**Work required**
Could you print each entry below verbatim while omitting the pictures?

(Collection entries)
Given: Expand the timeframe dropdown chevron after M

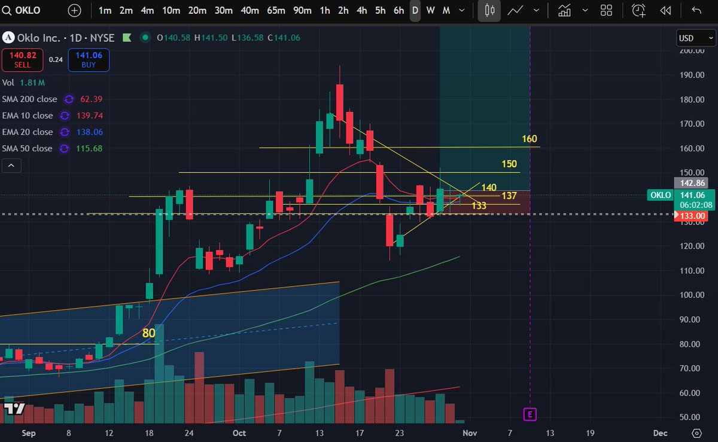Looking at the screenshot, I should [x=461, y=10].
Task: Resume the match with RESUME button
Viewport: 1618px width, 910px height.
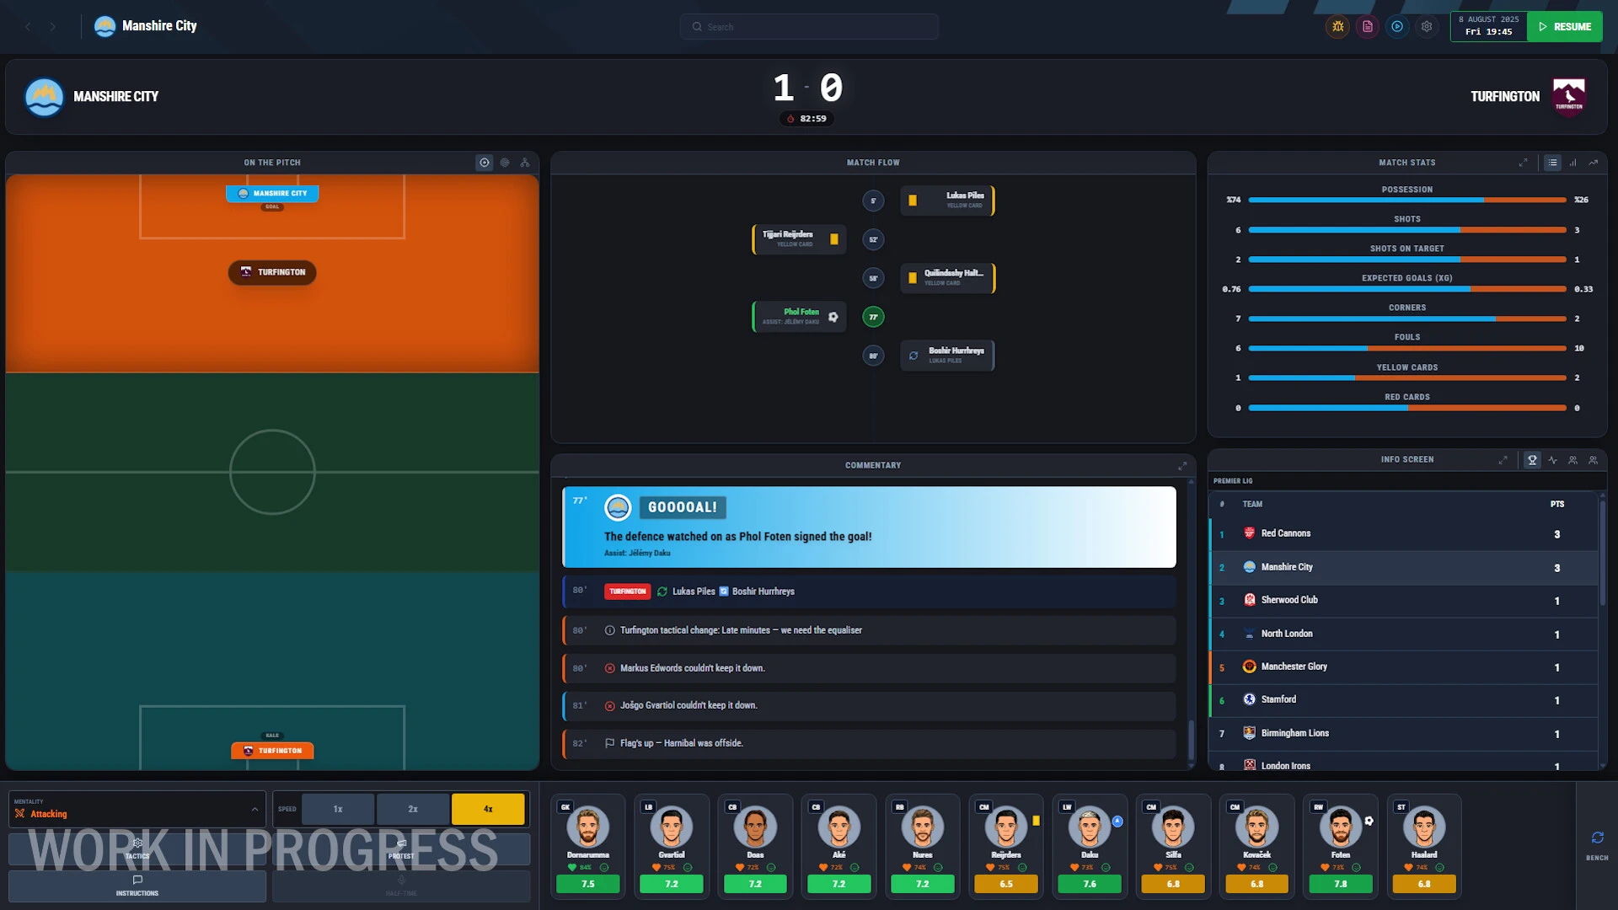Action: point(1565,27)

**Output for this exercise**
Given: Expand the timeframe dropdown chevron after M

Looking at the screenshot, I should [x=461, y=10].
Task: Resume the match with RESUME button
Viewport: 1618px width, 910px height.
Action: point(1565,27)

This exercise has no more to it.